═══ The input

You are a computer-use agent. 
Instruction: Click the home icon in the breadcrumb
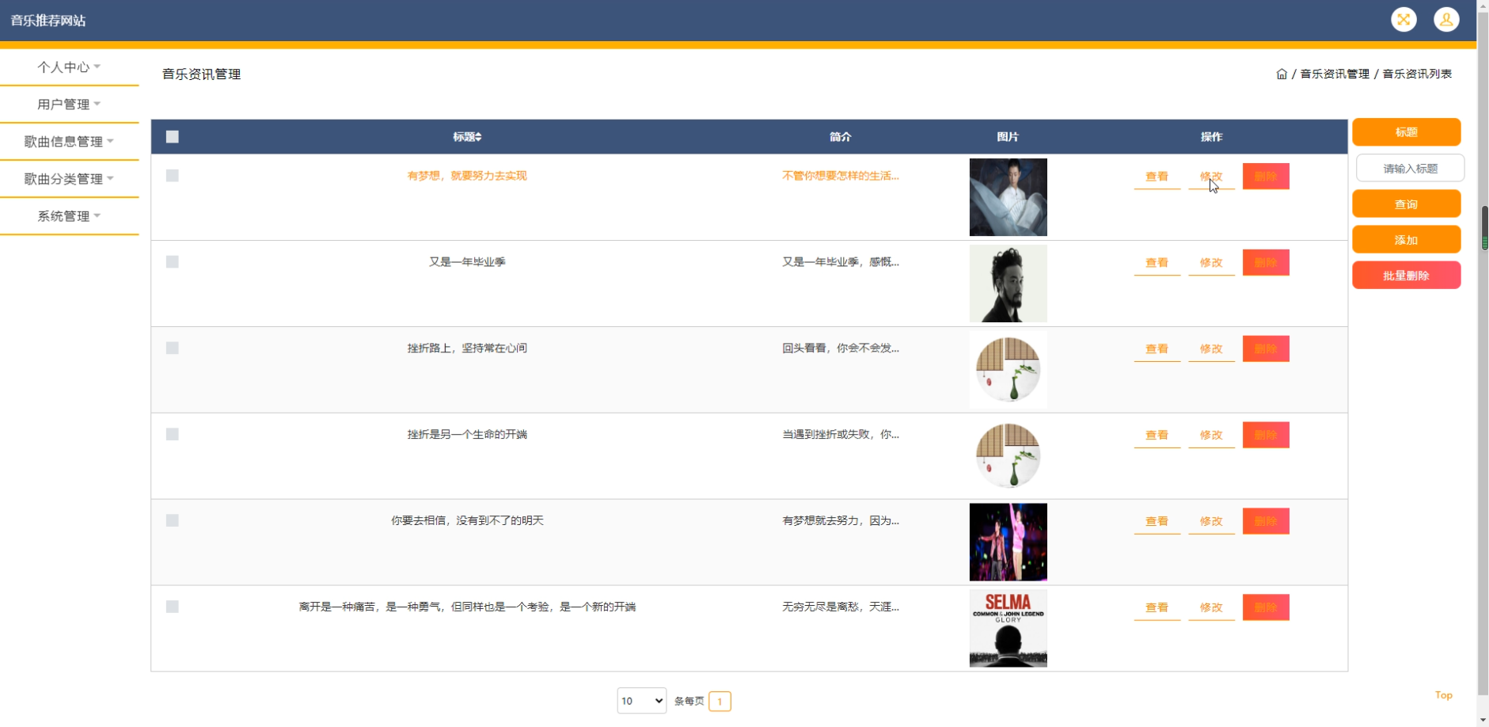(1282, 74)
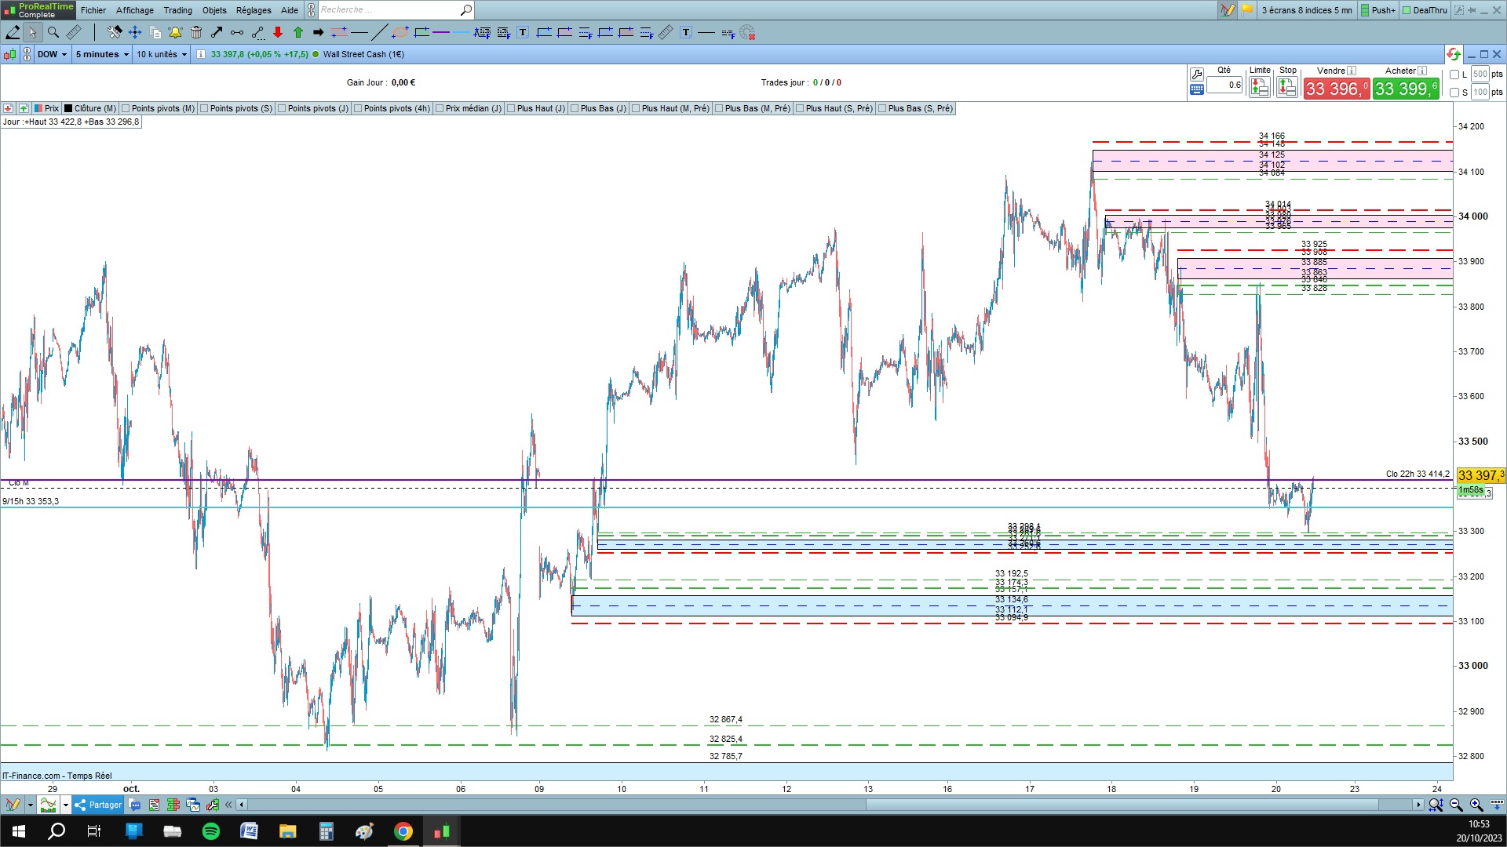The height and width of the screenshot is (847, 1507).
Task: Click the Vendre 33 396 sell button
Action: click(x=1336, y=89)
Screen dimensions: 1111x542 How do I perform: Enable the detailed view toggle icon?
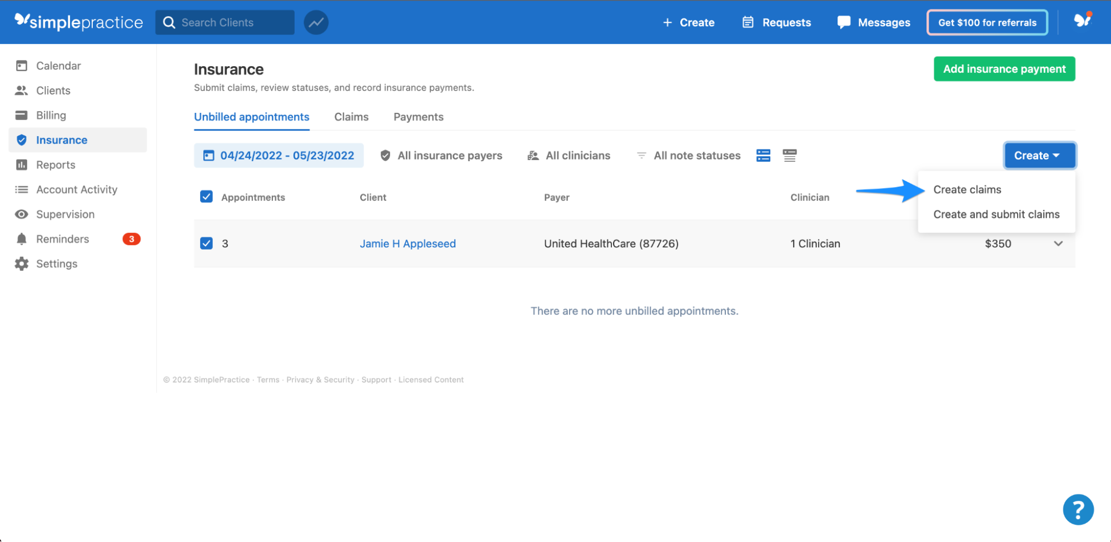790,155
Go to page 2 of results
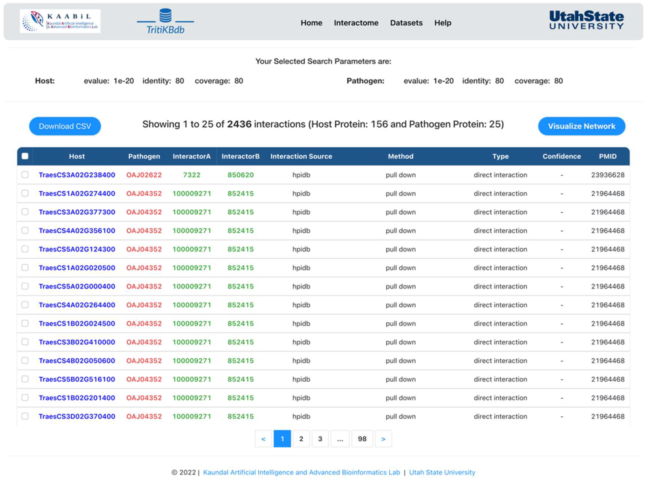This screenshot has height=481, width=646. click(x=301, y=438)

══════

■ **Exercise prompt**
Reproduce each entry precisely, dropping only the pictures.

■ **Solved problem**
You are a computer-use agent. 
Instruction: Click the home icon in the breadcrumb
(1282, 74)
The height and width of the screenshot is (847, 1507).
Task: Click the Vendre 33 396 sell button
Action: click(x=1336, y=89)
Screen dimensions: 1111x542 How do I perform: Enable the detailed view toggle icon?
790,155
Go to page 2 of results
This screenshot has height=481, width=646. click(x=301, y=438)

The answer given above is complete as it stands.